** Opening EXERCISE INPUTS block **

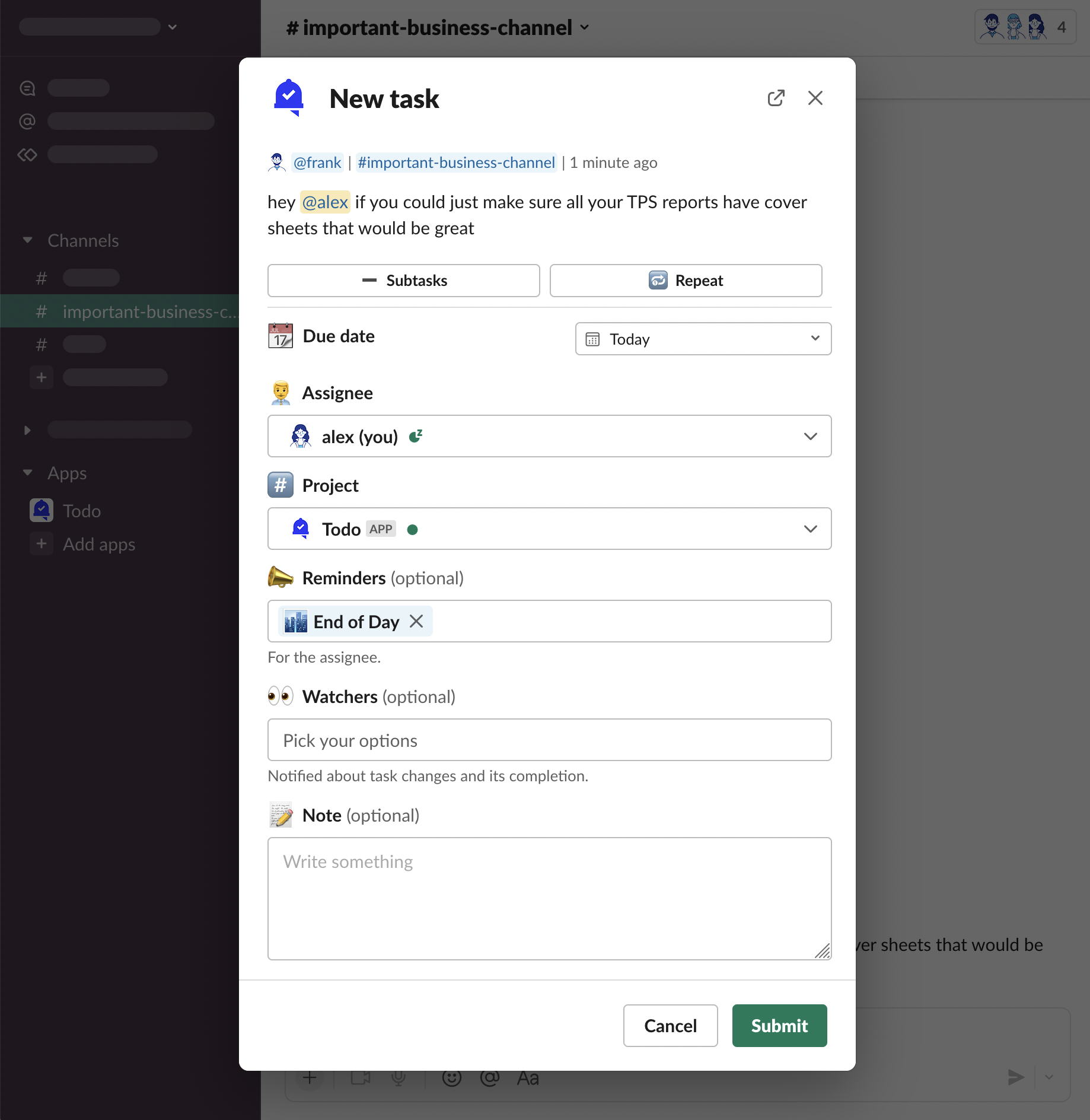This screenshot has height=1120, width=1090.
Task: Remove the End of Day reminder
Action: (x=416, y=621)
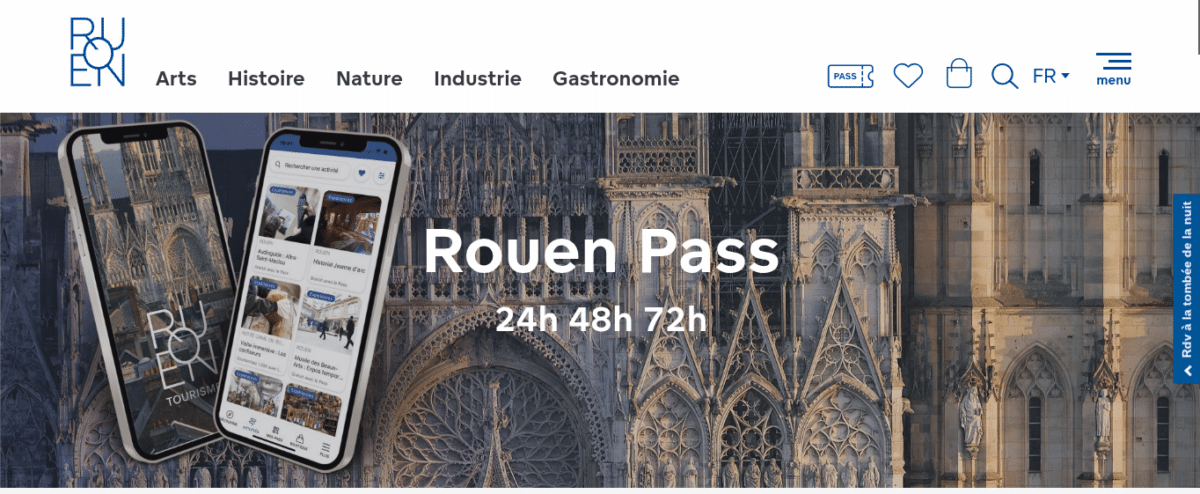Expand the FR language dropdown
The image size is (1200, 494).
coord(1051,76)
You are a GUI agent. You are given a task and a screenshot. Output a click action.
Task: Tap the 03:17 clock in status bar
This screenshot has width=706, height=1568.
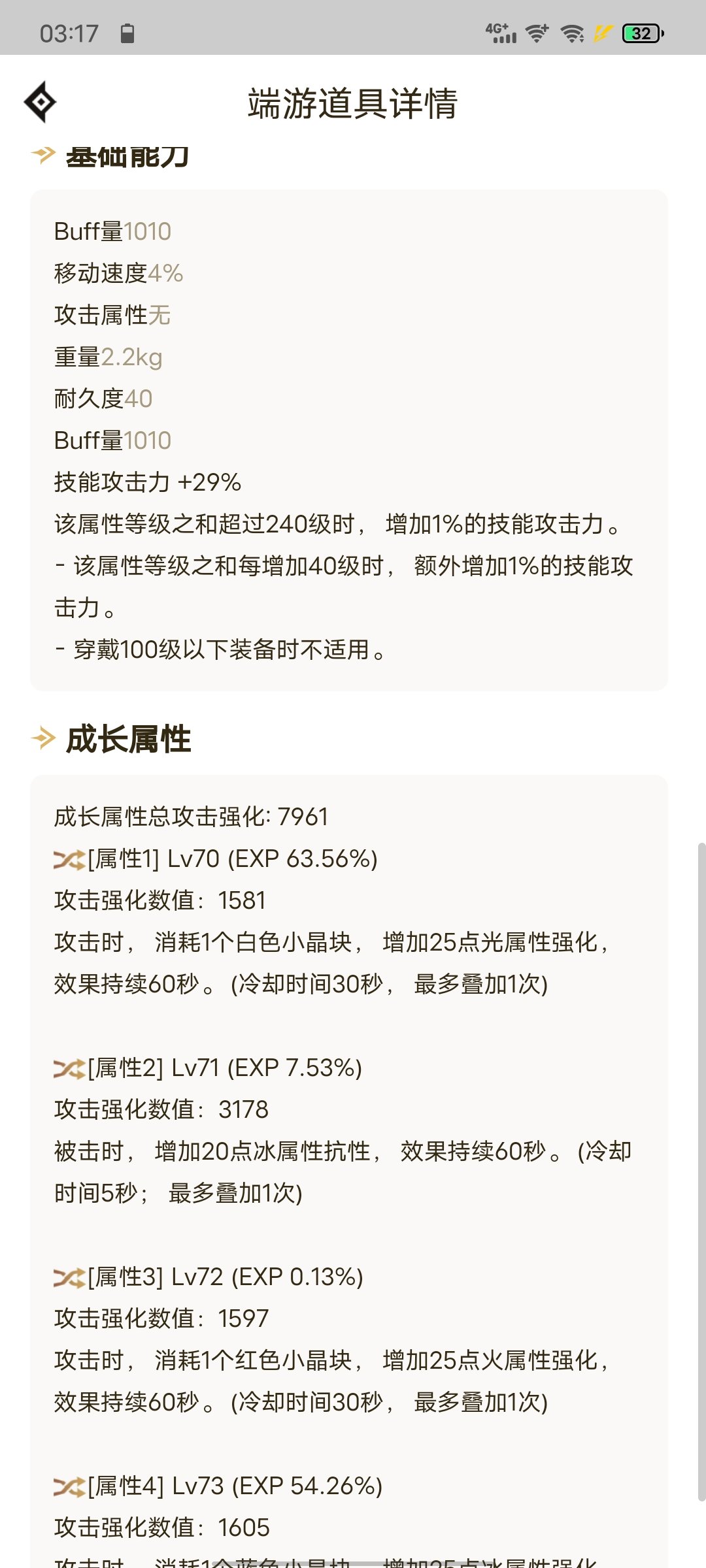point(69,33)
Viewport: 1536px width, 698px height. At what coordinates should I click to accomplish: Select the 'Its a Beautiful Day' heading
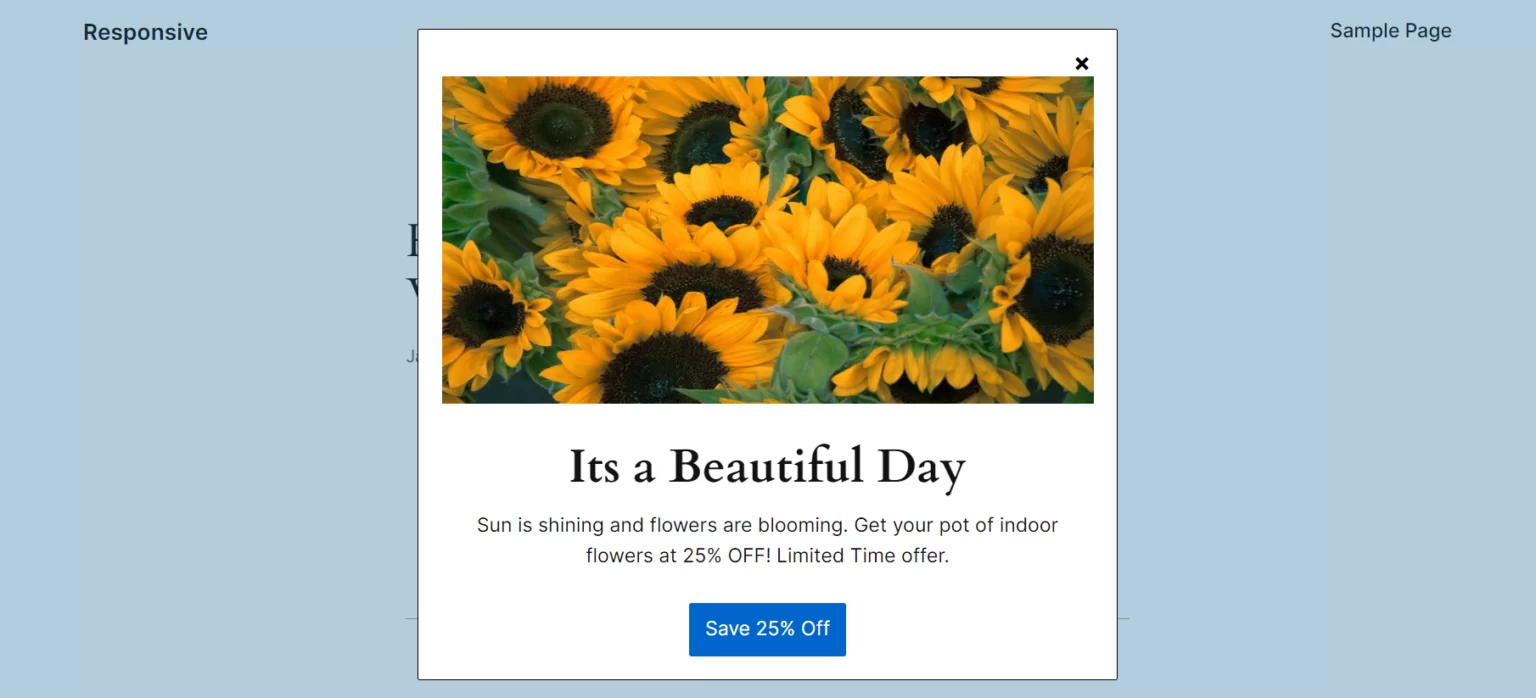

** Closing EXERCISE INPUTS block **

## WHAT THE TASK ASKS
I would like the lines from the one with "Task: Tap the 03:17 clock in status bar" through the last line of the data above retyped exactly, with pictures left out, please.

## SOLUTION FOR THIS PROBLEM
Task: Tap the 03:17 clock in status bar
This screenshot has width=706, height=1568.
point(69,33)
Viewport: 1536px width, 698px height. At what coordinates should I click to accomplish: Select the 'Its a Beautiful Day' heading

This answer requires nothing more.